» GOAL A
According to the excerpt about failure and success, name each thing that makes up the glare that success catapults you into.
» GOAL B
For each statement, say whether the excerpt about failure and success agrees with it, and quote the words that decide it: (i) The speaker received rejection letters for almost six years. (ii) For the speaker, going home meant returning to the family farm. (iii) The subconscious can readily tell bad fates from good ones.

» EXCERPT PROVIDED

=-=-=-=-=

So for almost six years, every single day, I had nothing but rejection letters waiting for me in my mailbox. And it was devastating every single time, and every single time, I had to ask myself if I should just quit while I was behind and give up and spare myself this pain.

But then I would find my resolve, and always in the same way, by saying, “I’m not going to quit, I’m going home.” And you have to understand that for me, going home did not mean returning to my family’s farm. For me, going home meant returning to the work of writing because writing was my home, because I loved writing more than I hated failing at writing, which is to say that I loved writing more than I loved my own ego, which is ultimately to say that I loved writing more than I loved myself.

And that’s how I pushed through it. But the weird thing is that 20 years later, during the crazy ride of “Eat, Pray, Love,” I found myself identifying all over again with that unpublished young diner waitress who I used to be, thinking about her constantly, and feeling like I was her again, which made no rational sense whatsoever because our lives could not have been more different. She had failed constantly. I had succeeded beyond my wildest expectation. We had nothing in common.

Why did I suddenly feel like I was her all over again? And it was only when I was trying to unthread that that I finally began to comprehend the strange and unlikely psychological connection in our lives between the way we experience great failure and the way we experience great success.

So think of it like this: For most of your life, you live out your existence here in the middle of the chain of human experience where everything is normal and reassuring and regular, but failure catapults you abruptly way out over here into the blinding darkness of disappointment.

Success catapults you just as abruptly but just as far way out over here into the equally blinding glare of fame and recognition and praise. And one of these fates is objectively seen by the world as bad, and the other one is objectively seen by the world as good, but your subconscious is completely incapable of discerning the difference between bad and good.

=-=-=-=-=

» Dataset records
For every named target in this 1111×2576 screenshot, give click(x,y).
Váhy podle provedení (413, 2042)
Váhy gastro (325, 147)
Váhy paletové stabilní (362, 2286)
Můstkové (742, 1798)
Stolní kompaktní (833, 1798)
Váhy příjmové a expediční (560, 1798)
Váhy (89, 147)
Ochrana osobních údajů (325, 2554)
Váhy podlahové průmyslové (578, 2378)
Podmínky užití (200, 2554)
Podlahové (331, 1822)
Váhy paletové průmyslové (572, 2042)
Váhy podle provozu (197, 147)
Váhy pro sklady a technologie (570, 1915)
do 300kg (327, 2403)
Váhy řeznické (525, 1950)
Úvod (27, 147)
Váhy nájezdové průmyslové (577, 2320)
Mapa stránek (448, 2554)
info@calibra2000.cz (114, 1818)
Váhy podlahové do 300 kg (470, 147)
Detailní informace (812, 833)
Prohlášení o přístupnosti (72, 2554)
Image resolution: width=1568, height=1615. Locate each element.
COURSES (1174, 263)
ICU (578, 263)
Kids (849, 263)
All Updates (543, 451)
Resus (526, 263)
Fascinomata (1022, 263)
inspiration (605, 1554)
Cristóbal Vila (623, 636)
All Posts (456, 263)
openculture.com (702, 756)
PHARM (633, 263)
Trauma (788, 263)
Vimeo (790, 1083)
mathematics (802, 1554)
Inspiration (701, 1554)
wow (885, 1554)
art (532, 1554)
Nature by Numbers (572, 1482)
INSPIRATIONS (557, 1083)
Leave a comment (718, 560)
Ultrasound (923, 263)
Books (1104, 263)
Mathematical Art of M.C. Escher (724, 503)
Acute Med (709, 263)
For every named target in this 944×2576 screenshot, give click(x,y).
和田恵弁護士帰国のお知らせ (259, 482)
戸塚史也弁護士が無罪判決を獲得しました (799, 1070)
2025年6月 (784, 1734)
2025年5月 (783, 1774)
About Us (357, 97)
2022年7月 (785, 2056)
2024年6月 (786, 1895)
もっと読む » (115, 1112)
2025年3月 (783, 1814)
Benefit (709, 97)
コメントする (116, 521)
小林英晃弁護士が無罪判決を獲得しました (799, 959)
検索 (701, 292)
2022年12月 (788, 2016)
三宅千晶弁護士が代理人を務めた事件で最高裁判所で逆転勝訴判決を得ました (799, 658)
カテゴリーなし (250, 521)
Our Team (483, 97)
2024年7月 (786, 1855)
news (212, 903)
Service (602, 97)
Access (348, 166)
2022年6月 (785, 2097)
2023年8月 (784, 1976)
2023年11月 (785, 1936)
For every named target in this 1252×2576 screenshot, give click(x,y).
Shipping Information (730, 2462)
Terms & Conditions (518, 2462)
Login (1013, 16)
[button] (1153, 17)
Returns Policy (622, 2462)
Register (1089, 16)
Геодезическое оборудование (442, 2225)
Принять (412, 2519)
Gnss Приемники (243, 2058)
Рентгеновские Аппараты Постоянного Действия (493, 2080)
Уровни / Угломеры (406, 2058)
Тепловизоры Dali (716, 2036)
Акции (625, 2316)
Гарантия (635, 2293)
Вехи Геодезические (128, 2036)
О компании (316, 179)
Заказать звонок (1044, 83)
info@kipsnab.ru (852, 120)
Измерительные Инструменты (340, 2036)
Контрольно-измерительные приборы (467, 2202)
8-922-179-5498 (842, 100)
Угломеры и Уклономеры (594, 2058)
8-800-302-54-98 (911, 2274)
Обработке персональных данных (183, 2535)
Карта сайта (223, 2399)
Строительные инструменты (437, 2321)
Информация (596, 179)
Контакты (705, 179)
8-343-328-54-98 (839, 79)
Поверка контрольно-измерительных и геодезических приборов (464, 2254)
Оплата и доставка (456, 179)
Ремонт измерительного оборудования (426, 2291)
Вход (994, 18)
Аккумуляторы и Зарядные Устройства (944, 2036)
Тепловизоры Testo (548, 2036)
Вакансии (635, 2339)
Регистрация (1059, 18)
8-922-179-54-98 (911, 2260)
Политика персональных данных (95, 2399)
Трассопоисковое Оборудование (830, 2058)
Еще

=-=-=-=-=

» FULL OUTPUT A
fame, recognition, praise

» FULL OUTPUT B
(i) Yes: "So for almost six years, every single day, I had nothing but rejection letters waiting for me in my mailbox."
(ii) No: "going home did not mean returning to my family’s farm"
(iii) No: "your subconscious is completely incapable of discerning the difference between bad and good"